Once you find the line with "For every named" in the entries below, return exactly every line from it through the line with "[button] (1259, 82)".

→ Data in this exercise
**********

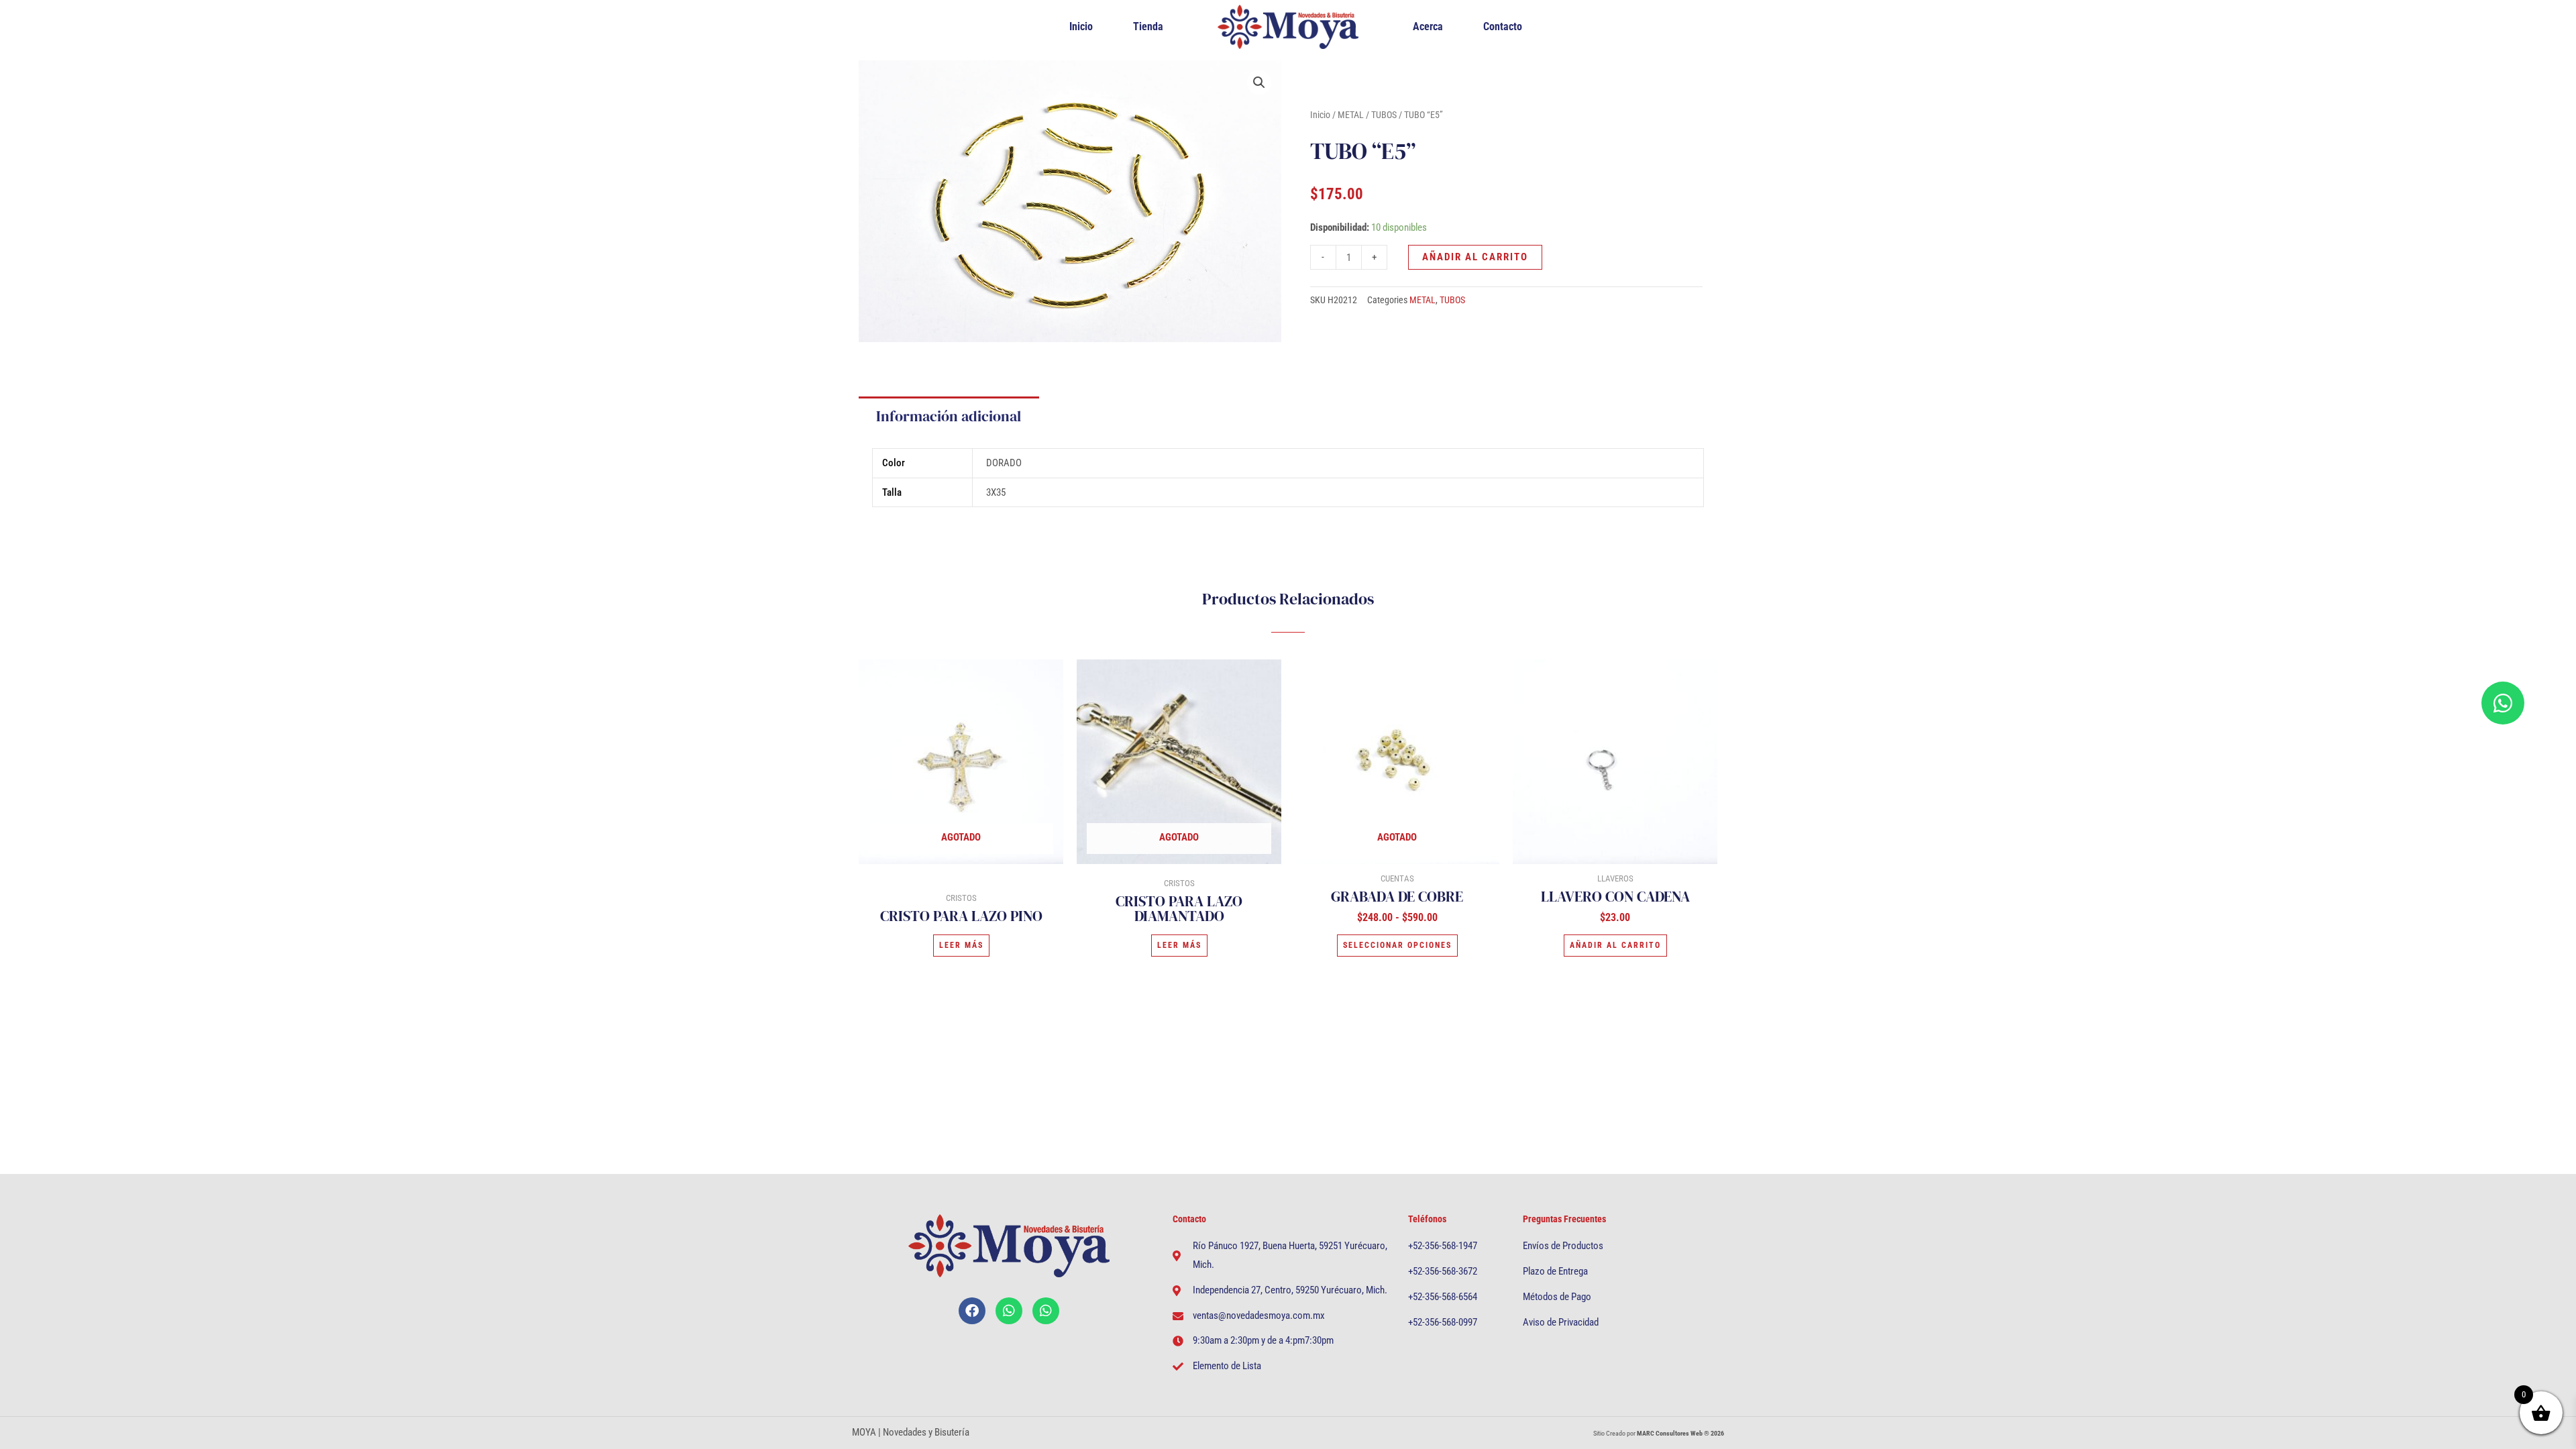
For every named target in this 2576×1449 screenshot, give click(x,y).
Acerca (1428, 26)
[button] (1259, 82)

**********

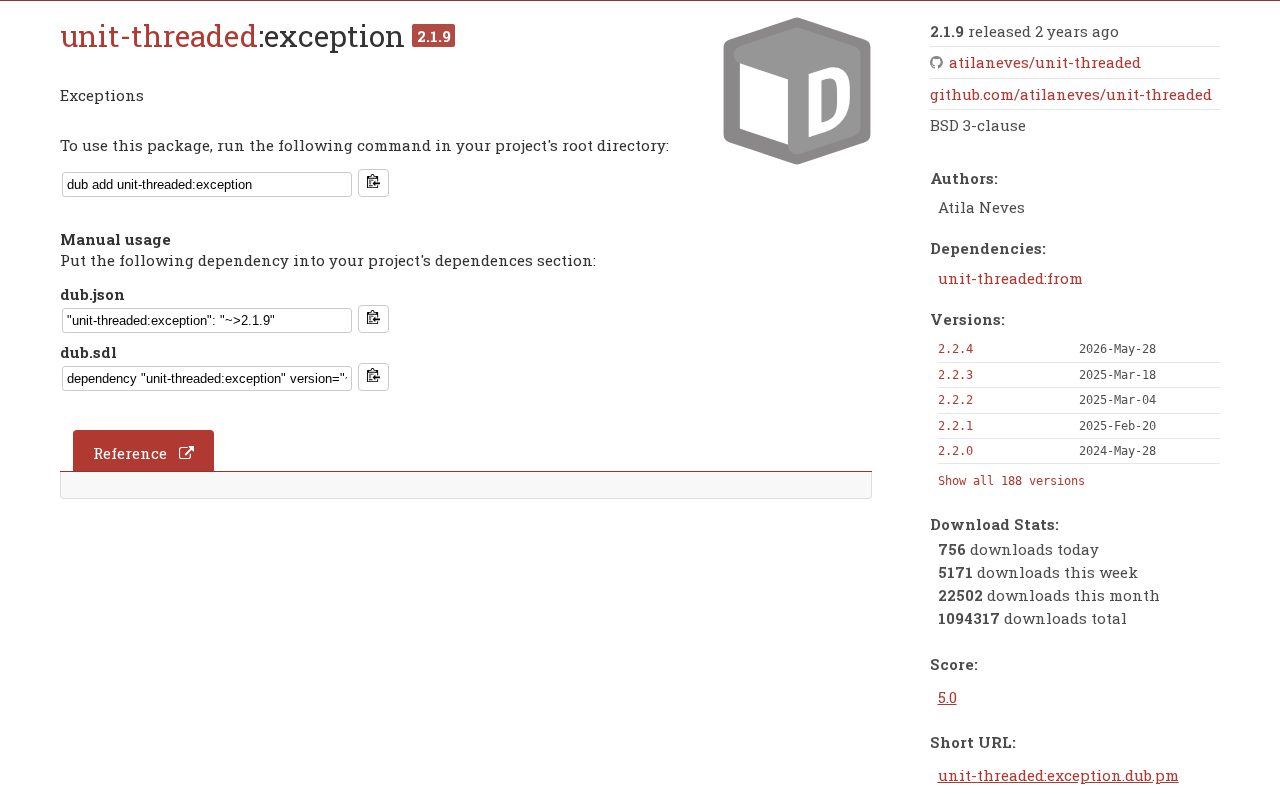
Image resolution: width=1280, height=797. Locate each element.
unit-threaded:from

**********

→ Output
For every named target in this 2576×1449 screenshot, give click(x,y).
Acerca (1428, 26)
[button] (1259, 82)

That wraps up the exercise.